Modern clinical pharmacologists are also trained in data analysis skills. Their approaches to analyse data can include modelling and simulation techniques (e.g. population analysis, non-linear mixed-effects modelling).

==Branches==
Clinical pharmacology consists of multiple branches listed below:
- Pharmacodynamics – what drugs do to the body and how. This includes not just the cellular and molecular aspects, but also more relevant clinical measurements. For example, not just the pharmacological actions of salbutamol, a beta2-adrenergic receptor agonist, but the respiratory peak flow rate of both healthy volunteers and patients.
- Pharmacokinetics – what happens to the drug while in the body. This involves the body systems for handling the drug, usually divided into the following classification:
  - Absorption – the processes by which the drug move into the bloodstream from the site of administration (e.g. the gut)
  - Distribution – the extent to which the drug enters and leaves different tissues of the body
  - Metabolism – the processes by which the drug is metabolized in the liver, i.e. transformed into molecules that are usually less pharmacologically active
  - Excretion – the processes by which the drug is eliminated from the body, which mostly happens in the liver and kidneys.
- Rational Prescribing – using the right medication, in the right dose, using the right route and frequency of administration, and for the right duration of time.
- Adverse drug effects – unwanted effects of a medicine that are typically not noticed by the individual (e.g. a reduction in the white cell count or a change in the serum uric acid concentration)
- Adverse drug reactions – unwanted effects of the drug that the individual experiences (e.g. a sore throat because of a reduced white cell count or an attack of gout because of an increased serum uric acid concentration)
- Toxicology – the discipline that deals with the adverse effects of chemicals
- Drug interactions – the study of how drugs interact with each other. A drug may negatively or positively affect the effects of another drug; drugs can also interact with other agents, such as foods, alcohol, and devices.
- Drug development – the processes of bringing a new medicine from its discovery to clinical use, usually culminating in some form of clinical trials and marketing authorization applications to country-specific drug regulators, such as the US FDA and the UK's MHRA.
- Molecular pharmacology – the discipline of studying drug actions at the molecular level; it is a branch of pharmacology in general.
- Pharmacogenomics – the study of the human genome in order to understand the ways in which genetic factors determine the actions of medicines.

== History ==
Medicinal uses of plant and animal resources have been common since prehistoric times. Many countries, such as China, Egypt, and India, have written documentation of many traditional remedies. A few of these remedies are still regarded as helpful today, but most have them have been discarded, because they were ineffective and potentially harmful.

For many years, therapeutic practices were based on Hippocratic humoral theory, popularized by the Greek physician Galen (129 – c. AD 216) and not on experimentation.

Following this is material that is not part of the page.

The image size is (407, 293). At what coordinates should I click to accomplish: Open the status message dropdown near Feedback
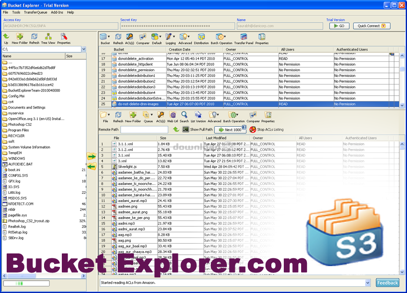(368, 283)
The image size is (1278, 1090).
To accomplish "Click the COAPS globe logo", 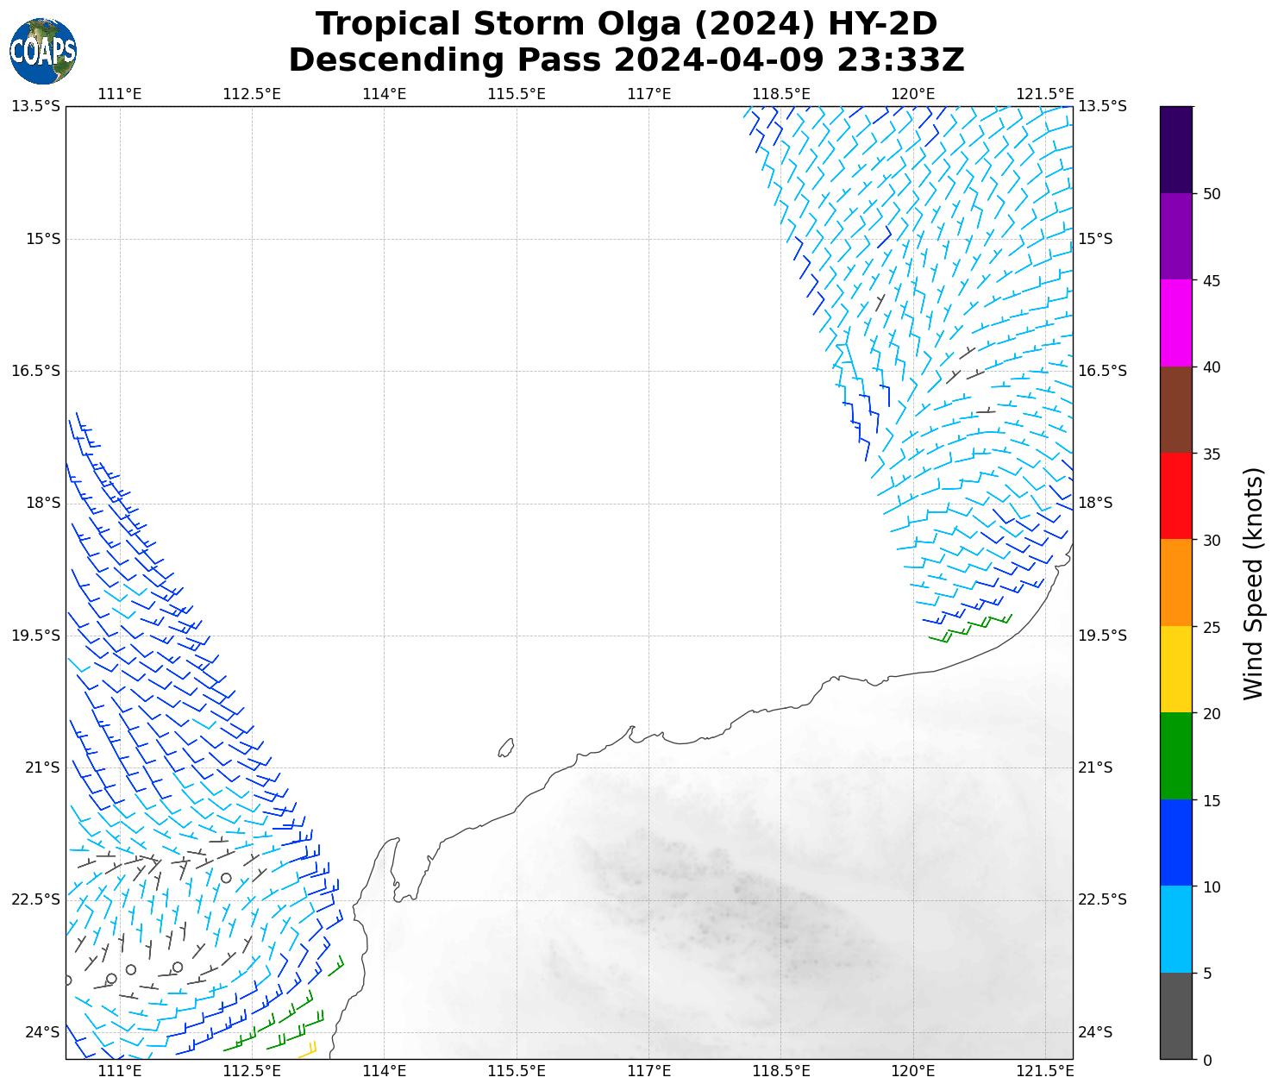I will [x=43, y=52].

In around the 17th century physicians started to apply use methods to study traditional remedies, although they still lacked methods to test the hypotheses they had about how drugs worked.

By the late 18th century and early 19th century, methods of experimental physiology and pharmacology began to be developed by scientists such as François Magendie and his student Claude Bernard.

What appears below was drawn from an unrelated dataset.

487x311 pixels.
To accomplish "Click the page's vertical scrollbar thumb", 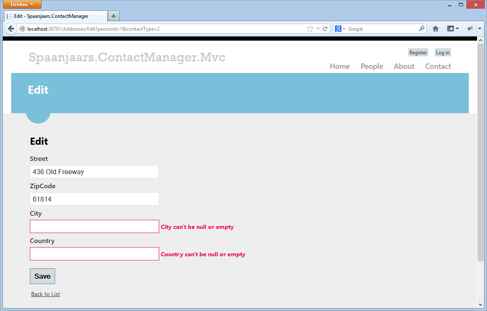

From the late 18th century to the early 20th century, advances were made in chemistry and physiology that laid the foundations needed to understand how drugs act at the tissue and organ levels. The advances that were made at this time gave manufacturers the ability to make and sell medicines that they claimed to be effective, but were in many cases worthless. There were no methods for evaluating such claims until rational therapeutic concepts were established in medicine, starting at about the end of the 19th century.

The development of receptor theory at the start of the 20th century and later developments led to better understanding of how medicines act and the development of many new medicines that are both safe and effective. Expansion of the scientific principles of pharmacology and clinical pharmacology continues today.